In other words, she wrote and staged an opera, of all things.
I Will Follow You to the End dealt with contemporary teenage prostitution in Japan, about a prostitute who falls in love with a John, “gets pregnant, and she’s doomed. So that was the opera.” Of course, she recalls, “I didn’t know what it took to make an opera. I was young and stupid — ‘Well, Puccini did that, Wagner did that. Why don’t I do that?’”
Being young and stupid is what college is all about, and for Eguchi, her mentors in the music department — and many other faculty members — turned out for her. Not to save her but to help her navigate the way. “They just spent so much time for me.”

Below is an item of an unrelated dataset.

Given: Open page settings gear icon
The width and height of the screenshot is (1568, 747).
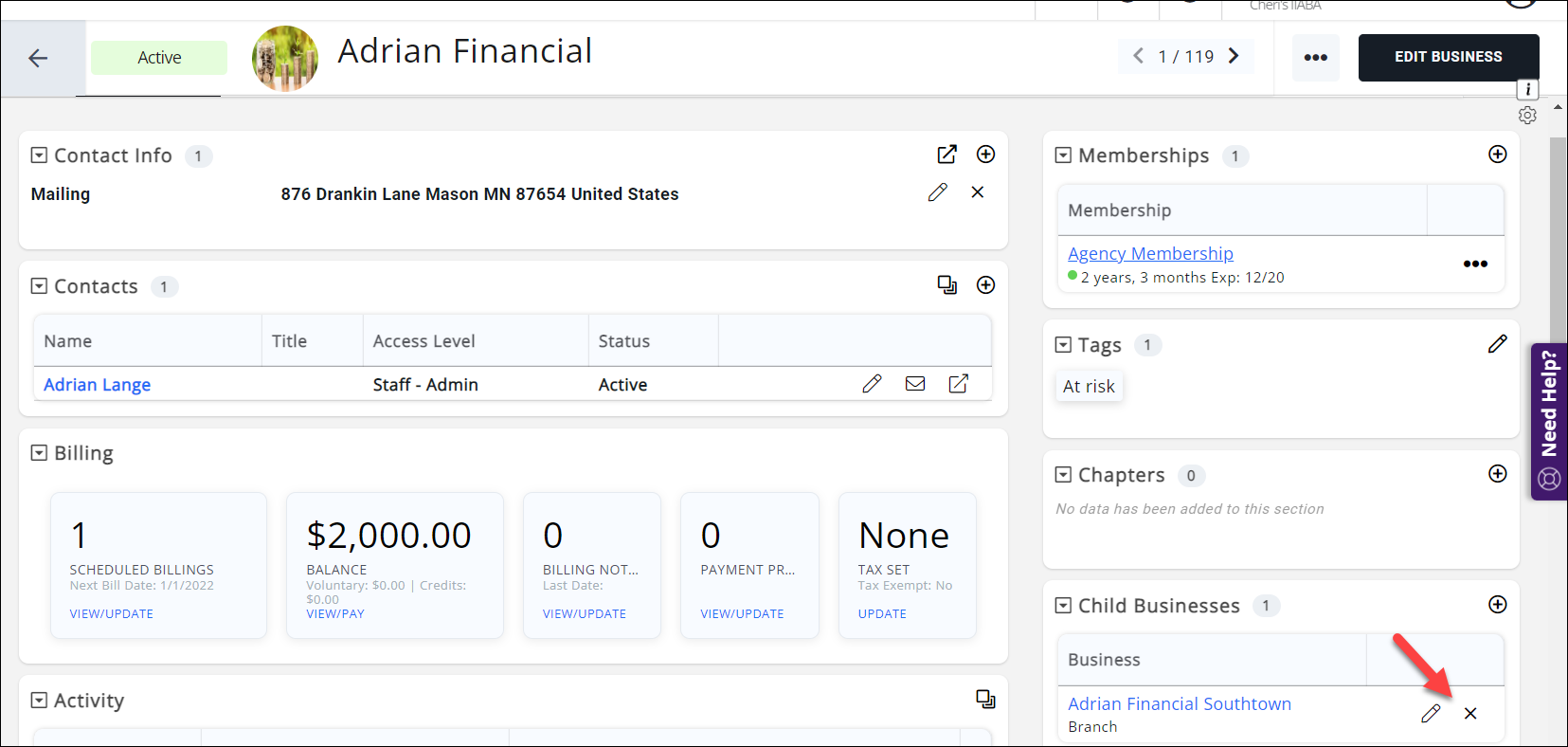Looking at the screenshot, I should click(1527, 116).
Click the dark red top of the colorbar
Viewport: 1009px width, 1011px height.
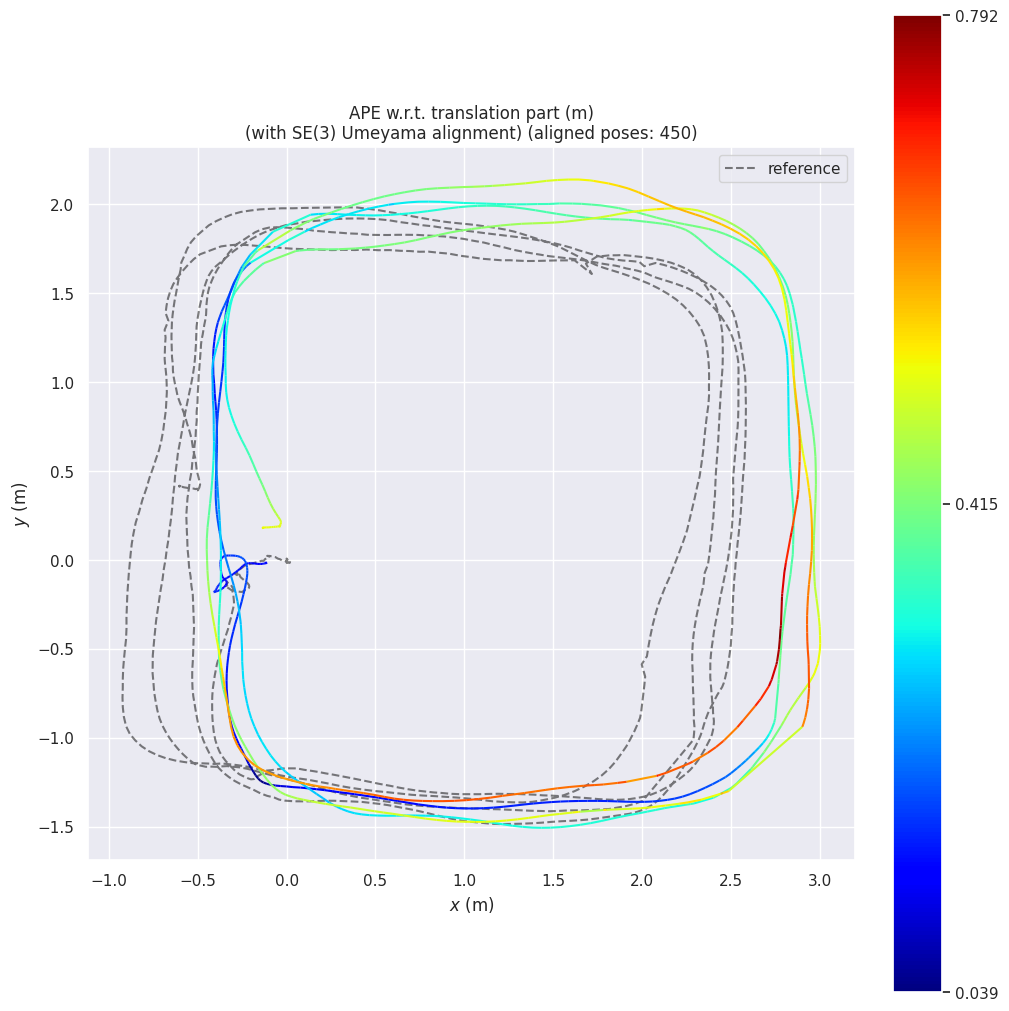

In the music department, she got guidance from Parakilas, Philip Carlsen, William Matthews, John Corrie, and Amy Beal. Others included Sarah Strong, professor of Japanese language and literature professor, who helped with the libretto, and dance program director Marcy Plavin, who advised on the choreography, as did two students who contributed hip hop dancing.
“I couldn’t have done it if I had been somewhere else. It was Bates. I had to have the performers, instrumentalists, and then also singers, actors, and dancers, and then also stage props, management, lighting, a whole village of people.” There was an orchestra of a dozen or so pieces. Onstage performers included students, the late history professor Atsuko Hirai — a classically trained soprano — as well as Corrie, Strong, and Eguchi herself, who played the shamisen.